If there’s one thing that holds the album back, it’s Brian’s slightly unambitious production. It lacks the hookish, earworm ability his superiors have, and so a few of the songs here have a habit of blurring into each other. There are exceptions though, like the booming, appropriately impure production of the sex-tinged “Kitty.”
Considering its his debut, it’s surprising how much Brian is left free to stand on his own two feet. His label 88rising’s trust in him as an artist in his own right means that he has full command on 70% of Amen, with some versatile collaborators making sporadic stop-offs throughout. They range from fresh-faced and fairly unknown vocalists like AUGUST 08 to contemporary (if problematic) rap royalty like Offset.

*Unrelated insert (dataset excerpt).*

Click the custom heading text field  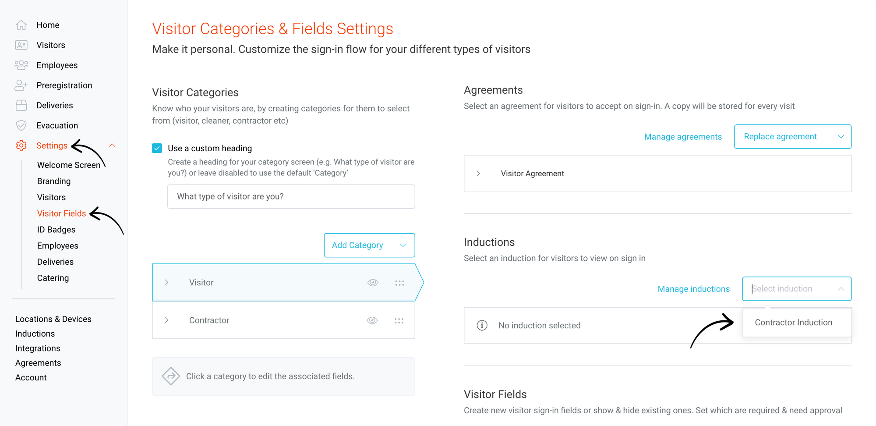tap(291, 197)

On “Attention,” the track that the Migos star jumps on, Brian manages to stand toe-to-toe with Offset’s relentless flow. It’s interesting to see how the two rappers, tied together by viral success, approach this boastful, flex-heavy cut. While Offset sticks to his comfort zone – Patek watches and Bentleys – Brian reels off a series of intelligently crafted, unexpected lines. “I got people locked and loaded like they trained for ISIS,” he lambasts, while crediting his stress-relieving reliance on chamomile tea rather than hard drugs. He might be the newcomer here, but Brian unequivocally comes out on top.

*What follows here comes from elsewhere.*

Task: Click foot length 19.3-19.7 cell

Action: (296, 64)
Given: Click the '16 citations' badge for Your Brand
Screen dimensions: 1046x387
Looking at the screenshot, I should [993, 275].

Amen rounds out with a conversation between Brian and a friend, eating chips and discussing the emotional turmoil that stems from watching the season finale of The Office. It’s the figurative icing on a record that never seems to take itself overly serious, but manages to discuss the realities of fame in a way that isn’t overly melodramatic or exploited for lyrical fodder.
It proves Brian’s foray into hip-hop is far from a joke, and though his internet following might suggest something different, he’s still got some way to becoming a rap deity yet. Instead, Amen acts as an accomplished and wildly intriguing scene-setter for a career that’s just beginning.